園舎の事例紹介はここで終わりにして、考え方の話をしたいと思います。僕たちが大事にしていることは「怪我は成長のもと」ということです。「失敗は成功のもと」と同じように、「怪我は成長のもと」です。「危ない」というキーワードで少し写真をみていきます。
下の写真は横浜のある保育園の写真です。3mぐらいのボルタリングボードがあり、4歳か5歳児の子どもたちが、命綱もなしに、裸足と素手で登って行くんです。下に置いてあるのは、厚さ10cm~15cmほどのマットだけです。この保育園の園長先生は「子どもが自分の責任で、自分が行けると判断したら行きなさい。行けないと思ったら、行くのを止めなさい」という教え方をされています。実際は、殆ど怪我がないそうです。同じように鋸を使って竹を切っていたり、先生方と一緒に泥遊びをしていたりします。昨今の都市部の園舎ではなかなか見ることができないシーンです。ロープ一本だけで石垣の上に登った後は、やはりロープで降りるわけです。登った後は、自分の責任で降りなさい、ということです。隣の木が2階を超えているので、2m以上はあると思います。その木にはツリーハウスの土台がありますが、大人が登ってもちょっと足がすくむぐらいの高さです。それも子どもの判断で登っていきます。目の前で、何人かの子どもが登っていきました。危険と判断力を培うことを大事にしている園でした。

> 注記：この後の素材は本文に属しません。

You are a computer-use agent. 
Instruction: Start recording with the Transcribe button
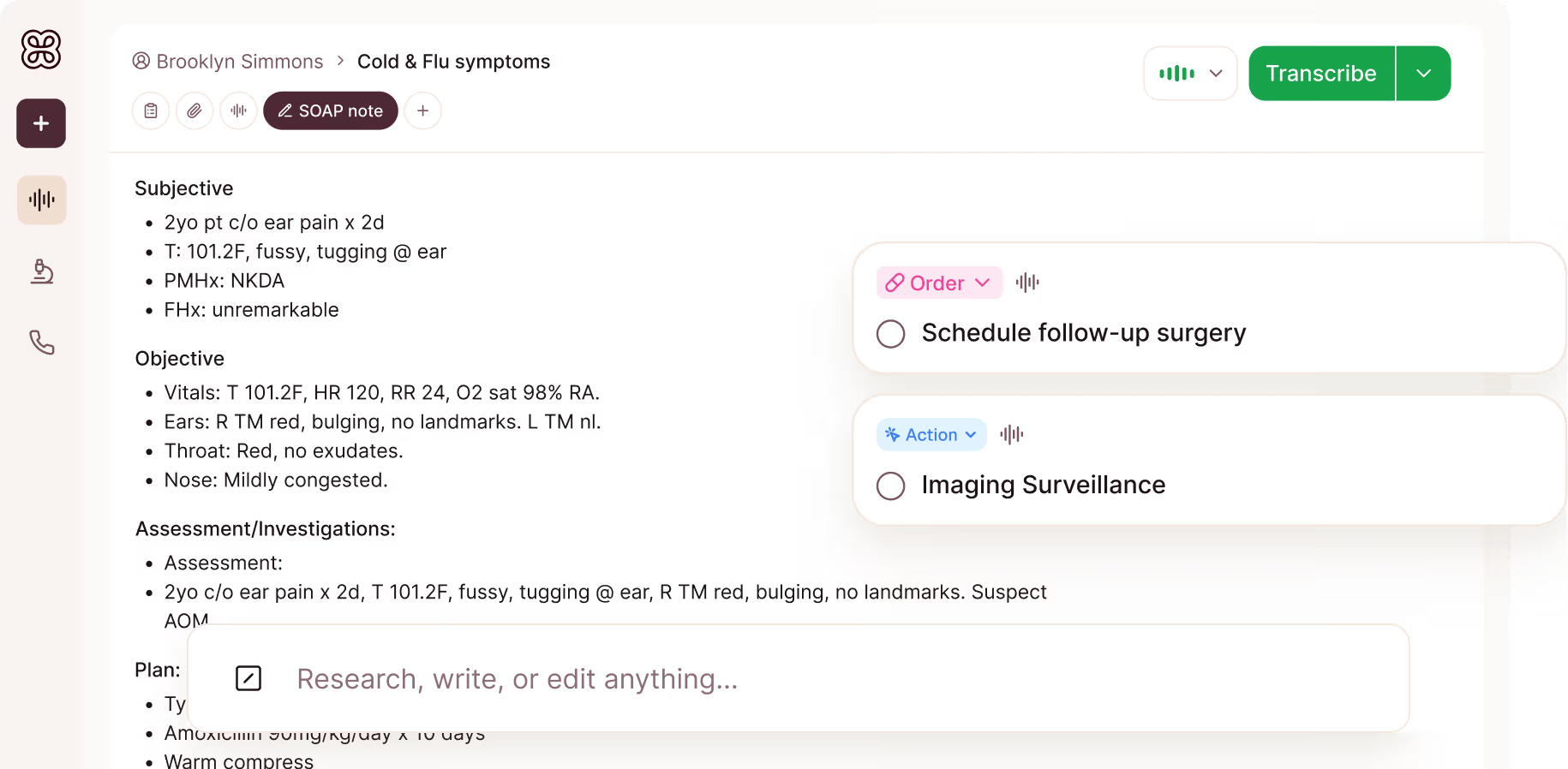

次の写真は、デンマークの企業内保育園です。僕は、この園の環境が好きです。木造のバラック小屋のような園舎で、ちょっと入り組んだ道に、いろいろな木や草花が生えていて、子どもが隠れる事が出来る場所がいっぱいあります。ちょっと茂みに入って行けば、虫や花に出会うでしょうし、発見がいっぱいある環境です。子どもたちにとって、こういう園は楽しいだろうなと感じました。これはデンマークの園です。木のまわりにあるフェンスが、ささくれだらけになっています。子どもが怪我をしたらどうするんだという話になりがちですが、園長先生は「それで怪我をしても、次は怪我をしなくなる」という考え方をされていました。
次は、アメリカはオレゴンのモンテッソーリ系幼稚園の写真です。どうやって登るのだろう、登ったあとどうするのだろうという環境が点在していました。僕らのアメリカのイメージは、訴訟社会で、リスクに対して徹底的にマネージメントされているイメージでした。しかし、ここはその逆だったので驚きました。入園する前に親がクレームを申し立てしないように契約書を交わしている事も大きいようですが、子どもたちに良い環境を用意したいという園長先生の強い思いで、実現しているそうです。
こちらの浜松の幼稚園等でも、ちょっとずつ危ない仕掛けを、園に散りばめています。このようなひさしを支える柱も、子どもが登り始めたりします。これが登れるようになると、さらに太いものを登り始めます。この子は、手がまわってないのに、簡単に登っていくんです。さらにすごいのは、下で3人ぐらいの子どもたちが並んで待ってるんです。子どもって大人が知らない沢山の可能性もっているんだなと思います。